Por exemplo, em um fundo que pode investir em dívidas de empresas, é importante destacar que, havendo inadimplência, os cotistas do fundo podem sofrer prejuízos significativos. Como discutido no artigo anterior, usando o caso das Americanas (BVMF:AMER3), exemplos práticos podem ser mais úteis do que definições abstratas. Além disso, o aspecto visual do GCI é de suma importância - infográficos e gráficos tornam as informações mais fáceis de entender.
4. Ferramentas de avaliação de risco: Desenvolver e disponibilizar ferramentas que permitam aos investidores comuns avaliar o nível de risco dos diferentes produtos de investimento. Por exemplo: deve ficar claro para um investidor que investir em ações da Petrobrás é mais arriscado que investir em um CDB do Banco Itaú (BVMF:ITUB4) ou BTG Pactual (BVMF:BPAC11), e que investir em um fundo de renda fixa com crédito privado (será que os investidores sabem o que é “crédito privado?”) é mais arriscado do que investir em um fundo de renda fixa com títulos públicos.
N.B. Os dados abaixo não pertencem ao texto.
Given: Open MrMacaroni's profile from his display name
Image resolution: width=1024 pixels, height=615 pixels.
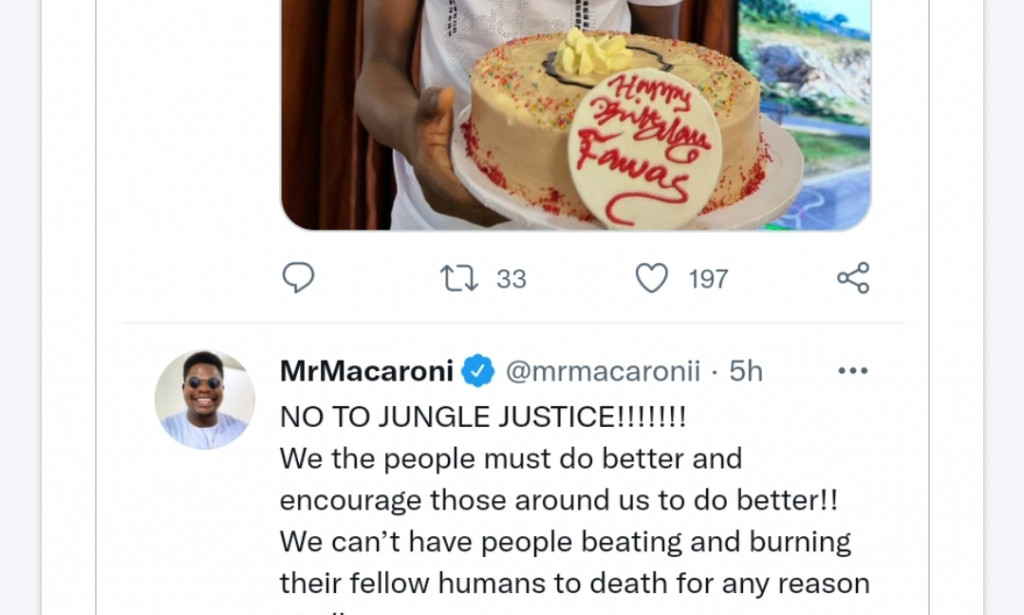Looking at the screenshot, I should 365,370.
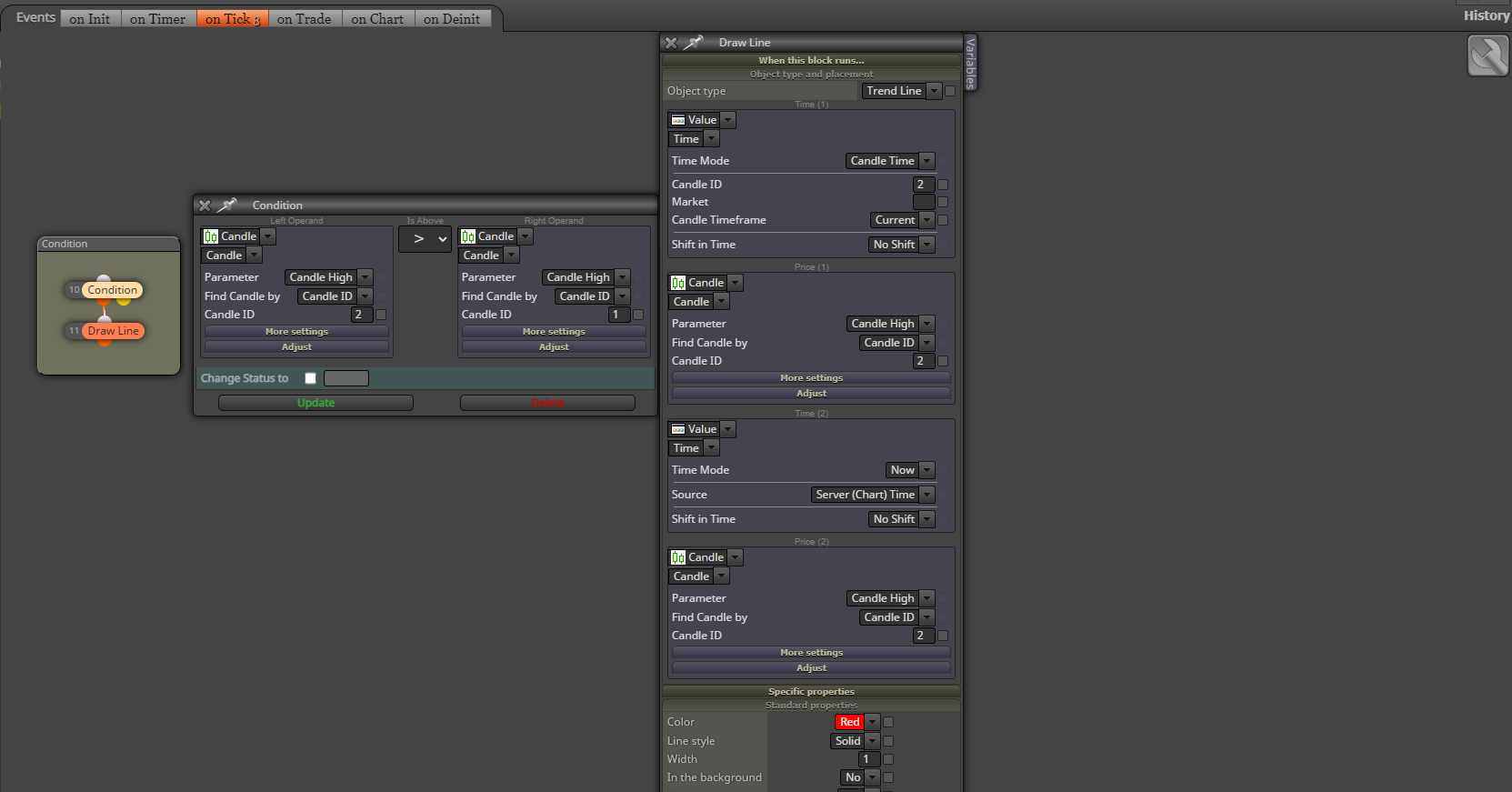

Em resumo, à medida que buscamos ampliar o acesso a uma variedade mais ampla de produtos de investimento, devemos também garantir que esses produtos sejam compreendidos pelos investidores comuns. Acredito que as propostas apresentadas - desde a introdução do Guia de Compreensão do Investidor, até a simplificação dos termos técnicos e a utilização de ferramentas de avaliação de risco - são apenas um pequeno passo na direção certa.
Impende ressaltar que essas propostas têm como objetivo principal inaugurar o debate, não havendo pretensão de esgotá-lo. Portanto, faço um apelo a você, leitor: participe. Contribua com suas ideias e sugestões. Juntos, podemos criar um ecossistema de investimentos mais transparente, compreensível e acessível para todos.